Ngũgĩ wa Thiong'o, who emphasizes the significance of decolonizing history, memory, and language, has stated that language, not geopolitics, should serve as the initial point of decolonization. According to Mahmood Mamdani, the idea of a university based on a single language is a colonial heritage, as in the case of African universities, which began as a colonial project, with English or French being the project language, and it recognized only one intellectual tradition—the Western tradition. According to Mamdani, university education needs to be more diverse and multilingual, with a focus on not only providing Westernized education in a variety of languages but also on ways to advance non-Western intellectual traditions as living traditions that can support both scholarly and public discourse. Mamdani makes the case for allocating funds to the creation of academic units that may research and instruct in non-Western intellectual traditions. He believes that learning the language in which the tradition has been historically developed is necessary if one wants to access a different intellectual tradition.

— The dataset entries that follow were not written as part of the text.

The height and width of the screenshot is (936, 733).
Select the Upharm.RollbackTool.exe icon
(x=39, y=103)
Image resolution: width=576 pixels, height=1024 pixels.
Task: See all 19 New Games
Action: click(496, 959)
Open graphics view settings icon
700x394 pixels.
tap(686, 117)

===In various disciplines===
In order to overcome the perceived constraints of the Western canons of knowledge, proponents of knowledge decolonization call for the decolonization of various academic disciplines, including history, science and the history of science, philosophy, (in particular, epistemology), psychology, sociology, religious studies, legal studies, and ethnomusicology.

====History====
According to the official web page of the University of Exeter, the "colonialist worldview," which allegedly prioritises some people's beliefs, rights, and dignity over those of others, has had an impact on the theoretical framework that underpins the modern academic field of history. This modern field of study has first developed in Europe during a period of rising nationalism and colonial exploitation, which determines the historical narratives of the world. This account suggests "that the very ways we are conditioned to look at and think about the past are often derived from imperialist and racialised schools of thought". Decolonial approach in history requires "an examination of the non-western world on its own terms, including before the arrival of European explorers and imperialists". In an effort to understand the world before the fifteenth century, it attempts to situate Western Europe in relation to other historical "great powers" like the Eastern Roman Empire or the Abbasid Caliphate. It "requires rigorous critical study of empire, power and political contestation, alongside close reflection on constructed categories of social difference". According to Walter Mignolo, discovering the variety of local historical traditions are crucial for "restoring the dignity that the Western idea of universal history took away from millions of people".

====Modern science====
The decolonial approach contests the notion of science as "purely objective, solely empirical, immaculately rational, and thus, singularly truth confirming". According to this account, such an outlook towards science implies "that reality is discrete and stagnant; immune to its observer's subjectivity, including their cultural suasions; and dismountable into its component parts whose functioning can then be ascertained through verificationist means". Laila N Boisselle situates modern science within Western philosophy and Western paradigms of knowledge, saying that "different ways of knowing how the world works are fashioned from the cosmology of the observer, and provides opportunities for the development of many sciences". Margaret Blackie and Hanelie Adendorff argue "that the practice of science by scientists has been profoundly influenced by Western modernity". According to this perspective, modern science thus "reflects foundational elements of empiricism according to Francis Bacon, positivism as conceptualized by Comte, and neo-positivism as suggested by the School of Vienna in the early 1900s." Boisselle also suggests that the mainstream scientific perspective that downplays the function or influence of Spirit or God in any manifestation in its processes, is not only Western and modern but also secular in orientation.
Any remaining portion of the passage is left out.